[Stored items]
────────────────

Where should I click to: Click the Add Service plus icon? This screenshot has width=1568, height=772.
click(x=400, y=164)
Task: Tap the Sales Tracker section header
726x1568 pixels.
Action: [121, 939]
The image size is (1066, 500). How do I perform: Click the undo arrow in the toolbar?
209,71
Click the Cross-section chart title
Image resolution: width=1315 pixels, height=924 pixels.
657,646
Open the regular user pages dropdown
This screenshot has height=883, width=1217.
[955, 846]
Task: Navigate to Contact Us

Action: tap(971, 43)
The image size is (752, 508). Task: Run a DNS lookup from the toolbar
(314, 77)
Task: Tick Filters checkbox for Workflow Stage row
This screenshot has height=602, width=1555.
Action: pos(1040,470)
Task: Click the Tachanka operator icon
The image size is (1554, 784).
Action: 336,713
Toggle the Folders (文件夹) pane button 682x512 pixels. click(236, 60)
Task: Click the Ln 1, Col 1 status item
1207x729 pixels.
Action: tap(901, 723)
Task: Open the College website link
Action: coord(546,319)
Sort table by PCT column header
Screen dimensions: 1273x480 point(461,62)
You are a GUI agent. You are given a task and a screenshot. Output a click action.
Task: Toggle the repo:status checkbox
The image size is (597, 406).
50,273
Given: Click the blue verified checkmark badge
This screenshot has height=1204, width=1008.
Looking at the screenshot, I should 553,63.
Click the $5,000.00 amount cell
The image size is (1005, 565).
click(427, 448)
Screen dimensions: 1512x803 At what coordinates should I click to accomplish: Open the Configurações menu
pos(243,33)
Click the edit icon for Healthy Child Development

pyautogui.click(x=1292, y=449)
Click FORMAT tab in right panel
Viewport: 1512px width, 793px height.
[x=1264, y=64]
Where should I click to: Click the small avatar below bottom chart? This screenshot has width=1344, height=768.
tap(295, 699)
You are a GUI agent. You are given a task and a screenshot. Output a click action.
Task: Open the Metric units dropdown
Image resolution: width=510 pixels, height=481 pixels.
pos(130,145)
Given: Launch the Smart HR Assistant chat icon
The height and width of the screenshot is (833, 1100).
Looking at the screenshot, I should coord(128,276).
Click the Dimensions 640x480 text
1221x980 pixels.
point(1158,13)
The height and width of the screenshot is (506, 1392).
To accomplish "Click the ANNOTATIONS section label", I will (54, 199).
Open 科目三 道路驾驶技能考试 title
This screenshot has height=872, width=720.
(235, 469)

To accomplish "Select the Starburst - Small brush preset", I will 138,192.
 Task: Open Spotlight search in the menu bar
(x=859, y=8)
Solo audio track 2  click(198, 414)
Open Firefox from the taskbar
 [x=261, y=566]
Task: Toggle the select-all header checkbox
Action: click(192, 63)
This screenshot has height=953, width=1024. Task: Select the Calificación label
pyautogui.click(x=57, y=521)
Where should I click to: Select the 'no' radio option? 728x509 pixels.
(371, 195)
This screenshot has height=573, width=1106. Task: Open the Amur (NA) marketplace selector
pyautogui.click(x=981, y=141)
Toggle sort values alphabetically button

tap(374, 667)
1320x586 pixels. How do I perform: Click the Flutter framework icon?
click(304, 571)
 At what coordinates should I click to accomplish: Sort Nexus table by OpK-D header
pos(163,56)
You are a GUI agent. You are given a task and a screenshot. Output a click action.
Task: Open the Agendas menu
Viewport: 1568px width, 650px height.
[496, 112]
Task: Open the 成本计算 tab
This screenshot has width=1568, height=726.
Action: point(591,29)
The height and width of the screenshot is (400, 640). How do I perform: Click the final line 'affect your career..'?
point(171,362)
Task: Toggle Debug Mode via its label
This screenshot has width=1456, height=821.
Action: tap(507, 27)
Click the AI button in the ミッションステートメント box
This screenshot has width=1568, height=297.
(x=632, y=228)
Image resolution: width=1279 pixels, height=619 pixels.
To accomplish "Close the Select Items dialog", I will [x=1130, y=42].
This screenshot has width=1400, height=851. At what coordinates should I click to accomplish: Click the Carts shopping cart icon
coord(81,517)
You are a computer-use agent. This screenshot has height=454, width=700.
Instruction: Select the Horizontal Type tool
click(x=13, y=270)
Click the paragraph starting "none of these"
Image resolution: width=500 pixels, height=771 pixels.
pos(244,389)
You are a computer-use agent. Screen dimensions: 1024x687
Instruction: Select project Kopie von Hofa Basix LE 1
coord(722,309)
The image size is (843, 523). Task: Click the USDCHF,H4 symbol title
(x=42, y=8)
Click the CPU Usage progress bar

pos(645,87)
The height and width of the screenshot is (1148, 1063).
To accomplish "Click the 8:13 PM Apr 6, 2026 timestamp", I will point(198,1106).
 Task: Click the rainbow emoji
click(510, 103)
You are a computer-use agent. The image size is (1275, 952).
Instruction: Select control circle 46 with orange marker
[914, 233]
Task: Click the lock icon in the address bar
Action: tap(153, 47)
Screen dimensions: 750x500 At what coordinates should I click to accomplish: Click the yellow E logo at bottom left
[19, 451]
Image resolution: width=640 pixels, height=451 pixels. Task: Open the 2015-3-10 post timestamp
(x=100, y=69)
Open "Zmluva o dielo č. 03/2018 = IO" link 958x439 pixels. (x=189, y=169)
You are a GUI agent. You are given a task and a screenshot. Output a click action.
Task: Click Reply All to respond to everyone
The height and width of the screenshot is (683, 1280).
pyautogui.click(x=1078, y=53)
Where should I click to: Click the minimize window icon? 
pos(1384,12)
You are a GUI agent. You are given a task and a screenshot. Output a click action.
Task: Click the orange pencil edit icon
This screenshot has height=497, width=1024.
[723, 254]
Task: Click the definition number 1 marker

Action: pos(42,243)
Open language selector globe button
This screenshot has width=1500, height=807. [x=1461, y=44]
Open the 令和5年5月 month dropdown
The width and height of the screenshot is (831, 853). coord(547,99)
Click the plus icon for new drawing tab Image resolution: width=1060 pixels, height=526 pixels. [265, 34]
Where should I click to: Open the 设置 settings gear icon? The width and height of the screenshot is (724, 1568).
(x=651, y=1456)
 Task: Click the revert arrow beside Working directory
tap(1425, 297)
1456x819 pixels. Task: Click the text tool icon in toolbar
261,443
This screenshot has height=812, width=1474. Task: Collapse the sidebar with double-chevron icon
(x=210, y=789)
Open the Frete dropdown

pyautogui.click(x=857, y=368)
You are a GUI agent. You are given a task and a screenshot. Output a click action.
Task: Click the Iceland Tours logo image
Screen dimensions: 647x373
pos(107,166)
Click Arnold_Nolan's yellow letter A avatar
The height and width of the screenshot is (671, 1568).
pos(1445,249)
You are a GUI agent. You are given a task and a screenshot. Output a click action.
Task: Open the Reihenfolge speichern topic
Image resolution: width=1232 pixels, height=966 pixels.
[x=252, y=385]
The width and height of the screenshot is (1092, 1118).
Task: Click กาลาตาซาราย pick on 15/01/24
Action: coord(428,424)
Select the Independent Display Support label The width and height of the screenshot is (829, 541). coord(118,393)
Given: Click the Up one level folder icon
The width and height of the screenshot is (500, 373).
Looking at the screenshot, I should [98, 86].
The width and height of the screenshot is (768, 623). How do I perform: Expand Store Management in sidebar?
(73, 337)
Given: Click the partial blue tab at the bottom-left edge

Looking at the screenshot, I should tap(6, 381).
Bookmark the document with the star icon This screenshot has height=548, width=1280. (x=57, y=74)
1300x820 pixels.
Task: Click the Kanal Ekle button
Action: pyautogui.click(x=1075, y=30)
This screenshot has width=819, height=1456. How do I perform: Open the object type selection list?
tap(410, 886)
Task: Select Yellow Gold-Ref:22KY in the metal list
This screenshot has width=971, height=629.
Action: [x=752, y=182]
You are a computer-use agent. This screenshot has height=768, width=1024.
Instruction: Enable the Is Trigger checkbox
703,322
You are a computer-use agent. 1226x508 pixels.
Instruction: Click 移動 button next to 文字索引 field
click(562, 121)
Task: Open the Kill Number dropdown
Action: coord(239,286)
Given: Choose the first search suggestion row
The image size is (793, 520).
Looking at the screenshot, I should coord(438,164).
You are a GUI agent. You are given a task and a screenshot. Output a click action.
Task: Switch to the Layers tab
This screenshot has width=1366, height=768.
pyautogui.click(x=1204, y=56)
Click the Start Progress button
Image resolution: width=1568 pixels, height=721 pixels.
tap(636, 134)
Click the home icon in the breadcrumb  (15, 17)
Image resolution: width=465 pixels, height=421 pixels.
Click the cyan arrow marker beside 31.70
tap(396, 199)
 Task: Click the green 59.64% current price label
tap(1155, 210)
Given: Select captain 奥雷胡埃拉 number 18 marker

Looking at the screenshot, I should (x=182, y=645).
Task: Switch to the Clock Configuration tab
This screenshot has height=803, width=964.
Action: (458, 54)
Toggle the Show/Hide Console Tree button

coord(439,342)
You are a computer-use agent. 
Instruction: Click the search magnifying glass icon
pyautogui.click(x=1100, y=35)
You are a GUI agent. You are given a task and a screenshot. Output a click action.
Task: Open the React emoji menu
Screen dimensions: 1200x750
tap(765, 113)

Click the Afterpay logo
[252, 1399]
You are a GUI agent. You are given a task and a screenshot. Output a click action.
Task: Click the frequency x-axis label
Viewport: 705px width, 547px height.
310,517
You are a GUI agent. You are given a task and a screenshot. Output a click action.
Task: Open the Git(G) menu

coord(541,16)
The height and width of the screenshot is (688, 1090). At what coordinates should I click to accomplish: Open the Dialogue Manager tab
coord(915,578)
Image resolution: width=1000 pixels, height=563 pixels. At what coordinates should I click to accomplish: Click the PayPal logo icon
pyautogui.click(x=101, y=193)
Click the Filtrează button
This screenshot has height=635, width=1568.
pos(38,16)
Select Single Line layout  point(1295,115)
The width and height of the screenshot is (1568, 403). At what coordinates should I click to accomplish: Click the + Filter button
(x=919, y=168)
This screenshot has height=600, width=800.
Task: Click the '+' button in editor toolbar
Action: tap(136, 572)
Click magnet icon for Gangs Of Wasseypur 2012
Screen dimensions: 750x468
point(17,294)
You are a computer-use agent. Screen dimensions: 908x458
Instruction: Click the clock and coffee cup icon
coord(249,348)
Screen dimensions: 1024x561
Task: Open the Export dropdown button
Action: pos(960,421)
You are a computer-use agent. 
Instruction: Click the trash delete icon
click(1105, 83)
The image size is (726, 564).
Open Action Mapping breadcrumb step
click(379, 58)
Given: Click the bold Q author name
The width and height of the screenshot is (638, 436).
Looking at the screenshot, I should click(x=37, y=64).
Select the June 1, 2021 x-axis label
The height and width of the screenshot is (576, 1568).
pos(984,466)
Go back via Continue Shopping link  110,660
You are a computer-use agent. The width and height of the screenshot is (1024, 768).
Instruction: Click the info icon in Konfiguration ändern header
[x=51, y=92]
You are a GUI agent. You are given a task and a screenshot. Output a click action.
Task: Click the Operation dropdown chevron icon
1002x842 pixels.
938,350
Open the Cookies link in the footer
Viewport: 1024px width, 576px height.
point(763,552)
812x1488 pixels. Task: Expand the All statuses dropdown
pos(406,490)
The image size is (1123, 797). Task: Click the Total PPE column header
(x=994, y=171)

────────────────

Copy exactly the stretch of data above from the line with "Instruction: Click the search" through the line with "You are a computer-use agent. Screen dimensions: 908x458", and omit all other lines.

Instruction: Click the search magnifying glass icon
pyautogui.click(x=1100, y=35)
You are a GUI agent. You are given a task and a screenshot. Output a click action.
Task: Open the React emoji menu
Screen dimensions: 1200x750
tap(765, 113)

Click the Afterpay logo
[252, 1399]
You are a GUI agent. You are given a task and a screenshot. Output a click action.
Task: Click the frequency x-axis label
Viewport: 705px width, 547px height.
310,517
You are a GUI agent. You are given a task and a screenshot. Output a click action.
Task: Open the Git(G) menu

coord(541,16)
The height and width of the screenshot is (688, 1090). At what coordinates should I click to accomplish: Open the Dialogue Manager tab
coord(915,578)
Image resolution: width=1000 pixels, height=563 pixels. At what coordinates should I click to accomplish: Click the PayPal logo icon
pyautogui.click(x=101, y=193)
Click the Filtrează button
This screenshot has height=635, width=1568.
pos(38,16)
Select Single Line layout  point(1295,115)
The width and height of the screenshot is (1568, 403). At what coordinates should I click to accomplish: Click the + Filter button
(x=919, y=168)
This screenshot has height=600, width=800.
Task: Click the '+' button in editor toolbar
Action: tap(136, 572)
Click magnet icon for Gangs Of Wasseypur 2012
Screen dimensions: 750x468
point(17,294)
You are a computer-use agent. Screen dimensions: 908x458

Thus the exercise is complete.